• Goal: List each line of the entries below that contains the word "Save". Case counts.

• Dataset:
((

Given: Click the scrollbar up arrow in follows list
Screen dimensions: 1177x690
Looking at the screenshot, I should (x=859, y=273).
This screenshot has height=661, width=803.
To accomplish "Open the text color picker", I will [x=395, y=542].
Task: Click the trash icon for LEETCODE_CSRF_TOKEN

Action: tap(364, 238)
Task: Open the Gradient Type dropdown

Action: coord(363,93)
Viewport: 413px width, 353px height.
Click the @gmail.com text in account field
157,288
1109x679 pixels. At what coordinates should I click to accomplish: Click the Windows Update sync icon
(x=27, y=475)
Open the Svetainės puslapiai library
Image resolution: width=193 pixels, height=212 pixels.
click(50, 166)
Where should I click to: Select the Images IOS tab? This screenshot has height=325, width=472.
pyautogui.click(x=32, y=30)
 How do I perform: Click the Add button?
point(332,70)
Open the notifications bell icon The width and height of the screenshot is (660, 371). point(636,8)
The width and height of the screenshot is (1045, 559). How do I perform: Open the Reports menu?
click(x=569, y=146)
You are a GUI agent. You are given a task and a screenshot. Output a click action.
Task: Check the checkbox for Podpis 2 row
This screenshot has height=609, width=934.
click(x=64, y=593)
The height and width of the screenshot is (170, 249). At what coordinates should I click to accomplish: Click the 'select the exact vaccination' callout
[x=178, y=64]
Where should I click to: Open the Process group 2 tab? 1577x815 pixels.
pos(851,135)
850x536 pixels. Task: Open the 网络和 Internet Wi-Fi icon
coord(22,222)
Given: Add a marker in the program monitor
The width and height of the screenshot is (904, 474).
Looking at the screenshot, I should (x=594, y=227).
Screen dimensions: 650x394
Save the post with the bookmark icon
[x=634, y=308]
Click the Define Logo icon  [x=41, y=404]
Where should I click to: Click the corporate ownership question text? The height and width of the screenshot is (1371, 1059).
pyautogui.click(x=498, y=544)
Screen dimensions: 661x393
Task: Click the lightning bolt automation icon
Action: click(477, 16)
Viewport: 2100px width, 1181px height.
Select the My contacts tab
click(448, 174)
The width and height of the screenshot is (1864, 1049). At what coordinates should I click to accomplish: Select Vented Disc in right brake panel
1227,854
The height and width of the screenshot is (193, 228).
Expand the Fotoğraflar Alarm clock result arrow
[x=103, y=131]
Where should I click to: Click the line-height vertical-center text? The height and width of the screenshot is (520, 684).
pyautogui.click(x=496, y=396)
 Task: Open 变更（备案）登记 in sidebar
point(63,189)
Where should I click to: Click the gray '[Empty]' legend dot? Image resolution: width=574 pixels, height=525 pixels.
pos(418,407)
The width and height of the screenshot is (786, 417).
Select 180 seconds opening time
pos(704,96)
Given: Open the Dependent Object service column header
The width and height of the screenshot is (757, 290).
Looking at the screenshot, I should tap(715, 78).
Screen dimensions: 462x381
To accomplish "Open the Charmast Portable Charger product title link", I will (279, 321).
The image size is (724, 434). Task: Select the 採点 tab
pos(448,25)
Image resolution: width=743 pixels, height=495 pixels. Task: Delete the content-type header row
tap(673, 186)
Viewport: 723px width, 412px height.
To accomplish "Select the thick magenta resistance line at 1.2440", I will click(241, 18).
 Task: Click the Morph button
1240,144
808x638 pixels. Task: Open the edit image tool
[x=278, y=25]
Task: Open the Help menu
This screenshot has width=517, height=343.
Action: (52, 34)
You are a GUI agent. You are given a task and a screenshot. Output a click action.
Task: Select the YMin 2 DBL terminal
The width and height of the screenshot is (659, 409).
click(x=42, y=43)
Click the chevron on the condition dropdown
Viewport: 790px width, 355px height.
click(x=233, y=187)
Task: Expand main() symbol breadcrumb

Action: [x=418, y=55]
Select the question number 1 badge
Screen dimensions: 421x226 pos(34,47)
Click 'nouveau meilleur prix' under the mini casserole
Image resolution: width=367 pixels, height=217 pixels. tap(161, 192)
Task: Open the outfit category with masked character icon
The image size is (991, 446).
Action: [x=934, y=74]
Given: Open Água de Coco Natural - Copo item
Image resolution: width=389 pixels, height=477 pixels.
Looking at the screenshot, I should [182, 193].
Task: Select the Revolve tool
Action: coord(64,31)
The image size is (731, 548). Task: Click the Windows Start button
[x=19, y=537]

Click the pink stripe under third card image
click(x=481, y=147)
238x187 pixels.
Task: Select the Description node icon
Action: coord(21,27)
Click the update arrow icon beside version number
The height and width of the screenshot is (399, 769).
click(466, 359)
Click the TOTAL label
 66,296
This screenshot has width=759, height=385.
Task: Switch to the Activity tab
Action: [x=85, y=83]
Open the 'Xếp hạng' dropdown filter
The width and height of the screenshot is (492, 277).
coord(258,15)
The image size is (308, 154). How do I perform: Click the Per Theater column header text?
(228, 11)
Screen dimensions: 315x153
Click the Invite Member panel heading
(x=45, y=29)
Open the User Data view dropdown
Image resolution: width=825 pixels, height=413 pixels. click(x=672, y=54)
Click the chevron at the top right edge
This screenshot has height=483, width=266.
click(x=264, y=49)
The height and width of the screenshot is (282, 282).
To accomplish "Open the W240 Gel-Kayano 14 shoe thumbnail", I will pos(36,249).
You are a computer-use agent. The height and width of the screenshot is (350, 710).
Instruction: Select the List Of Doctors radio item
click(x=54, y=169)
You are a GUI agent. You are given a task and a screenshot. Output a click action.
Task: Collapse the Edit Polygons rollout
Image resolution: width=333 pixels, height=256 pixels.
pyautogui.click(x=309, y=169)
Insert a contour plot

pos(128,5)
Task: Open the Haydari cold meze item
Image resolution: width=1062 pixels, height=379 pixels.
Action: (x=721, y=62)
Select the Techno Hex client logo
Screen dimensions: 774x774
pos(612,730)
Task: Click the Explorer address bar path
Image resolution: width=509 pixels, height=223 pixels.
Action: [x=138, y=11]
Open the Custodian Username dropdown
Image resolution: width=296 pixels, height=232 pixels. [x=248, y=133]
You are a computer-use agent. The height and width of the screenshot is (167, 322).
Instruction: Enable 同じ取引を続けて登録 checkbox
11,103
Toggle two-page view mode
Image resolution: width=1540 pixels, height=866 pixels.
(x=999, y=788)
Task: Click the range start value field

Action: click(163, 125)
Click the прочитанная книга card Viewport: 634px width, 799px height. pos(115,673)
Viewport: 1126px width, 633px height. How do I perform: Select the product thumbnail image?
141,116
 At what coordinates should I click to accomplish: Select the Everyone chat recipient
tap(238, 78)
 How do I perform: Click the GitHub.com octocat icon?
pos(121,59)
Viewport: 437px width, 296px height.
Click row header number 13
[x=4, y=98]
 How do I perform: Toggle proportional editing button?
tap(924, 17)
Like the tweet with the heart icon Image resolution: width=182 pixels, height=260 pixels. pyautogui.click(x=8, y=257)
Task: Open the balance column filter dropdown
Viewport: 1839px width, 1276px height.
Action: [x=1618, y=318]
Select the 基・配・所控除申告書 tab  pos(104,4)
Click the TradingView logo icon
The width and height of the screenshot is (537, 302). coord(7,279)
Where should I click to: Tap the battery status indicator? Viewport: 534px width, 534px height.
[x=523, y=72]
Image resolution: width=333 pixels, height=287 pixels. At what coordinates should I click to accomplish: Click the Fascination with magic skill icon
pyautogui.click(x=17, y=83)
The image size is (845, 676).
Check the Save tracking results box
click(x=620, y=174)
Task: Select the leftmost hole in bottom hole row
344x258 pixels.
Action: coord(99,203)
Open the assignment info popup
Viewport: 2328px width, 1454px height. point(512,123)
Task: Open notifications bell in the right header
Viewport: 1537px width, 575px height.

))

• Answer for the task:
Save the post with the bookmark icon
Check the Save tracking results box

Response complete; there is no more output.